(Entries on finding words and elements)
===
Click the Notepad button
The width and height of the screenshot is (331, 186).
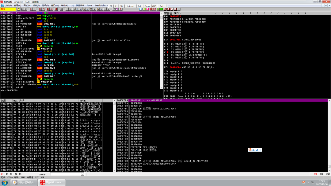[x=130, y=6]
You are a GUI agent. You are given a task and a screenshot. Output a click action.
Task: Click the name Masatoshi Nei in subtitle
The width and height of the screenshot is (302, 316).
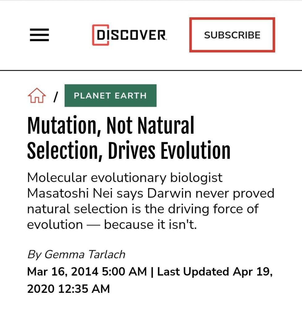(70, 193)
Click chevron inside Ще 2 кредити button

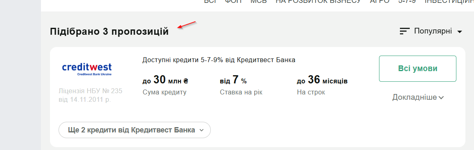coord(202,130)
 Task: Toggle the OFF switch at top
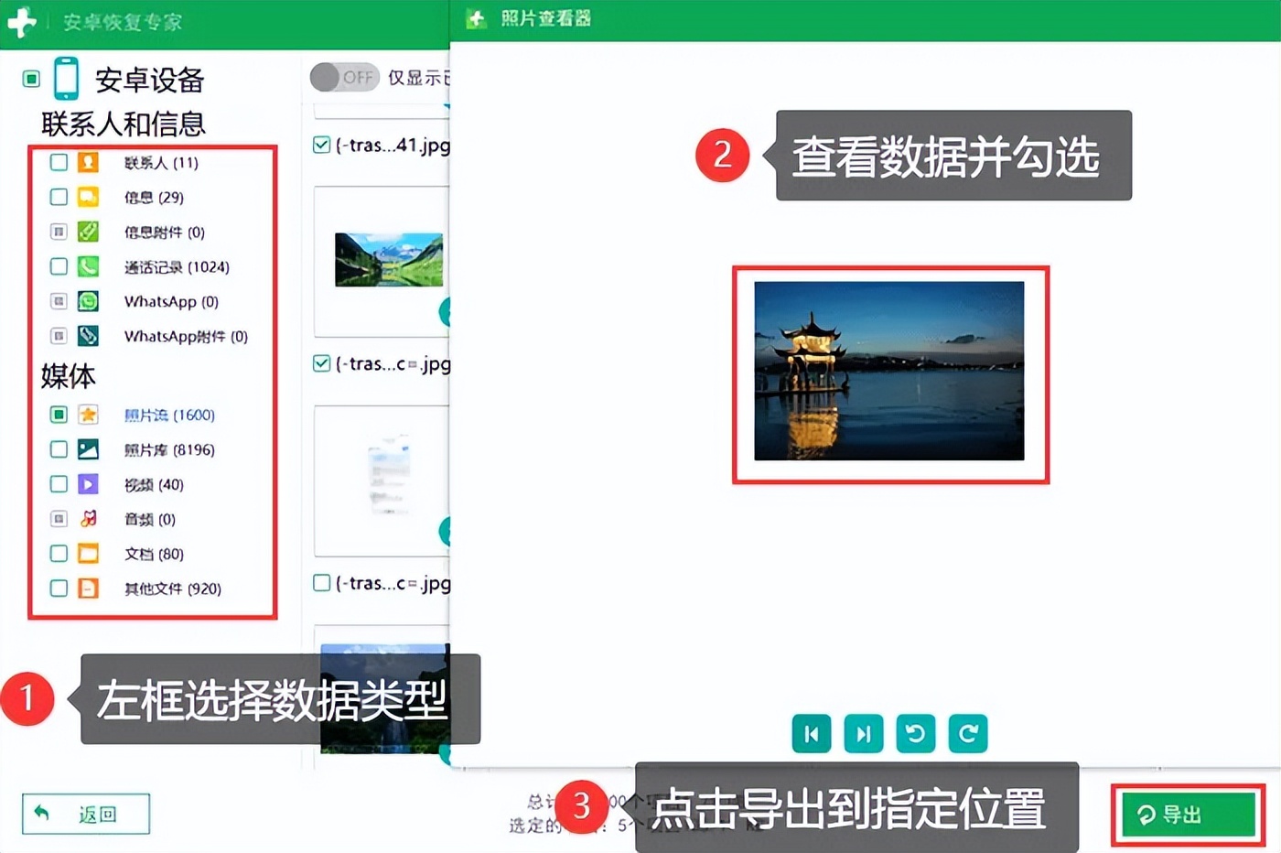(x=344, y=78)
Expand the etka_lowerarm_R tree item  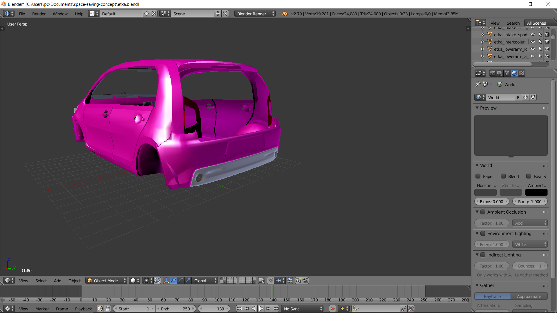pyautogui.click(x=482, y=49)
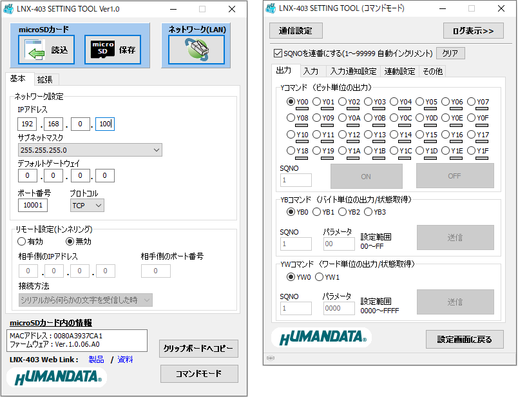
===
Please pull out each line of the items above that contains the word "width".

The width and height of the screenshot is (331, 186).
The width and height of the screenshot is (302, 316).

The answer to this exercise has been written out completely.